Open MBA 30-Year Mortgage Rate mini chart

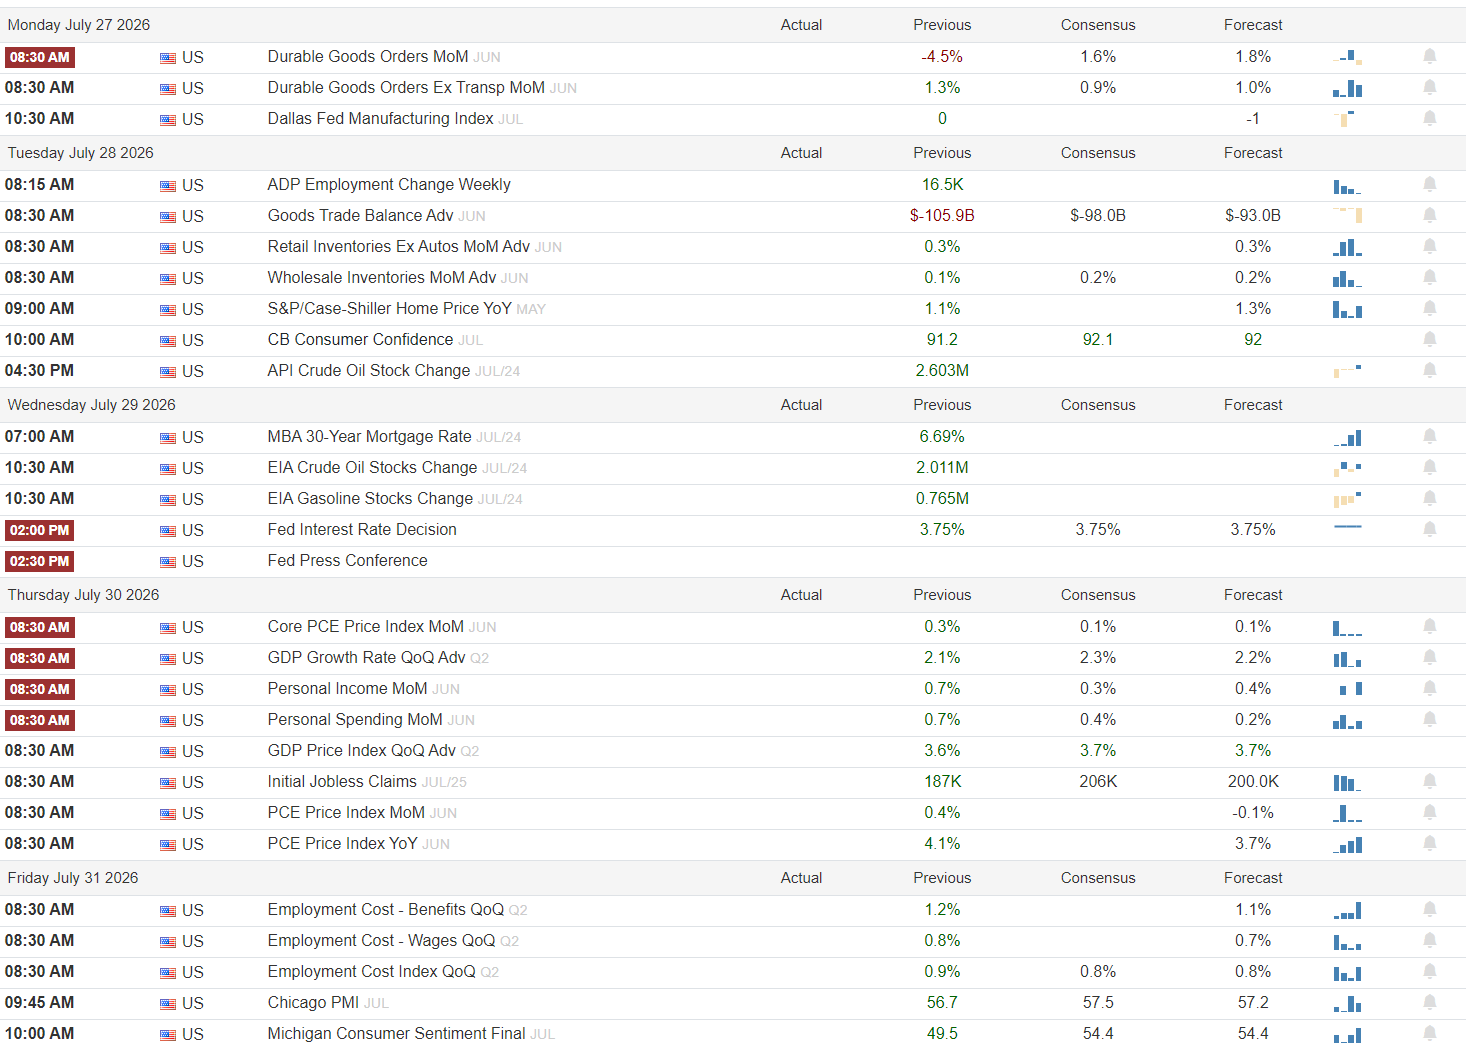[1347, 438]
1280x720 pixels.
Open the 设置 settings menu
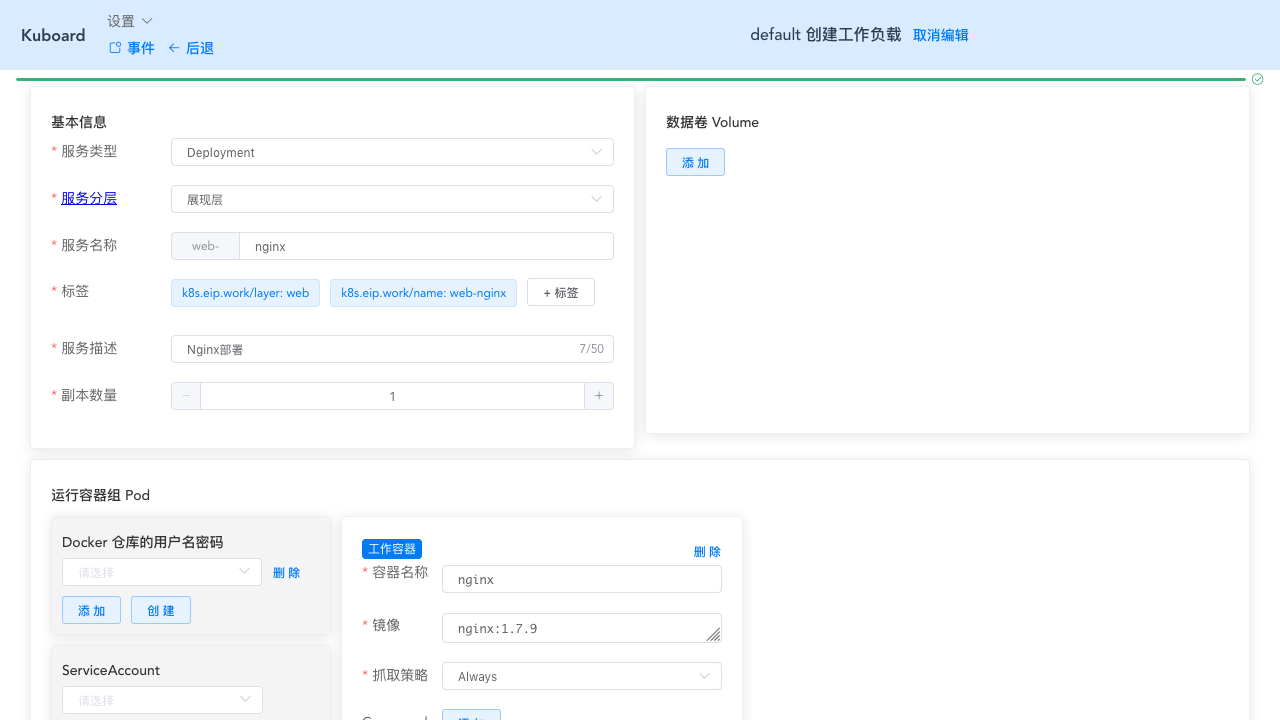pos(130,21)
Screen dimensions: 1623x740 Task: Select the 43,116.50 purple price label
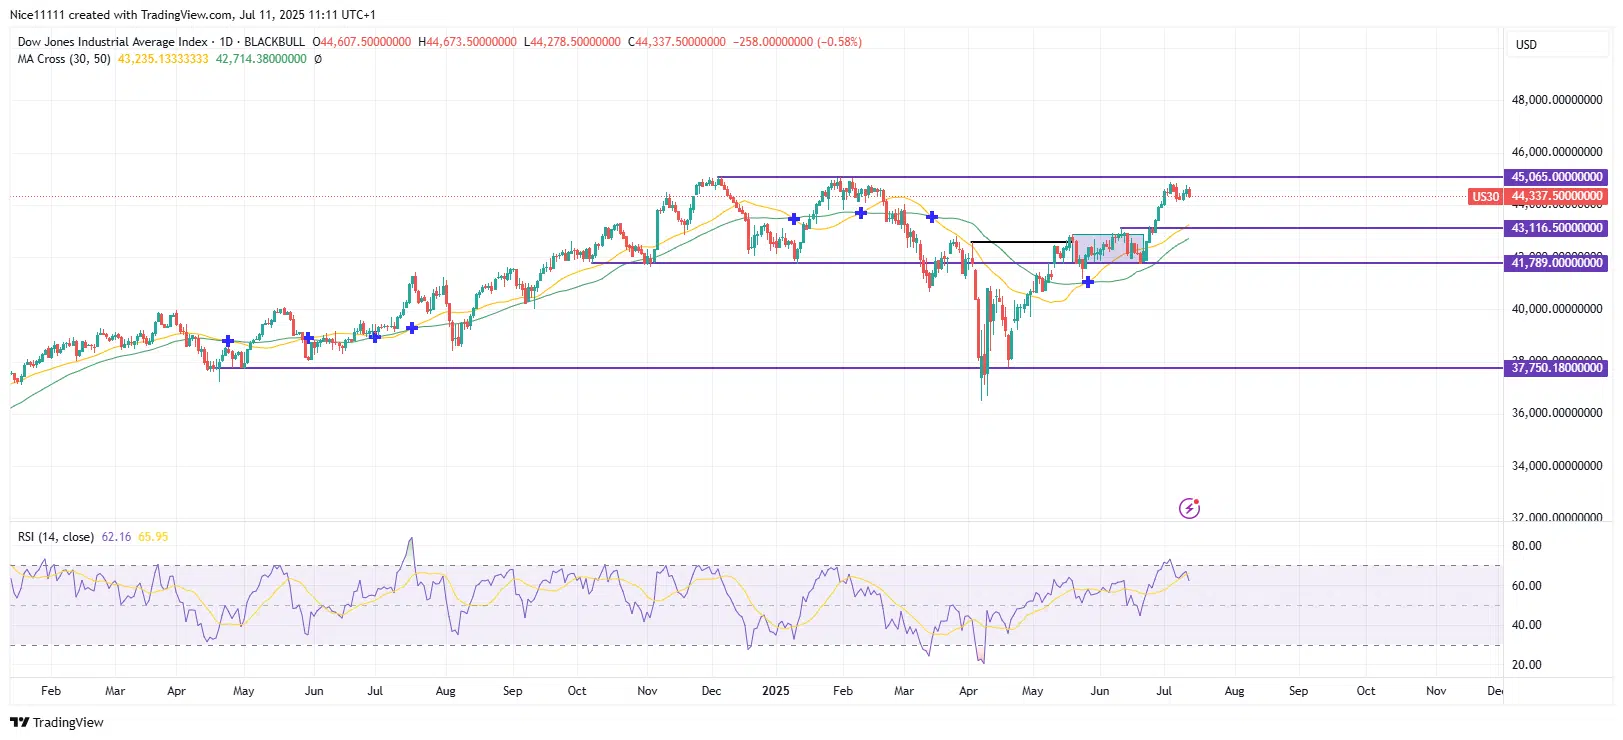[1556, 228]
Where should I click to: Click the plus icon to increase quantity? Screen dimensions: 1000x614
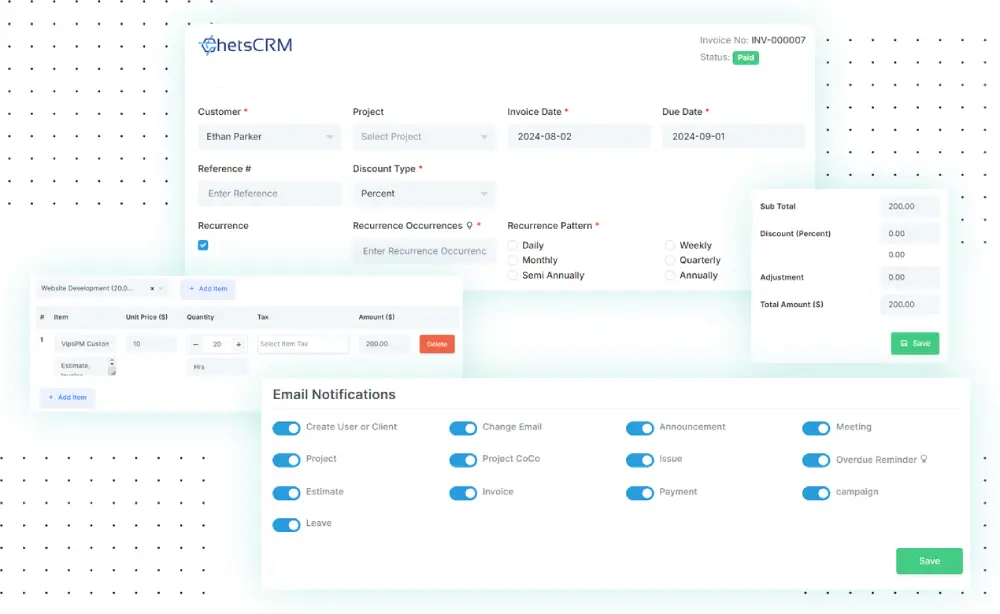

= = =

- [Task brief]: Only the lines from the one that contains "Screen dimensions: 1623x740" to the end of the records, inclusive, are to be quoted exactly, with pictures excluded.

- [Response for this exercise]:
Screen dimensions: 1623x740 Task: Select the 43,116.50 purple price label
[1556, 228]
Where should I click to: Click the plus icon to increase quantity? Screen dimensions: 1000x614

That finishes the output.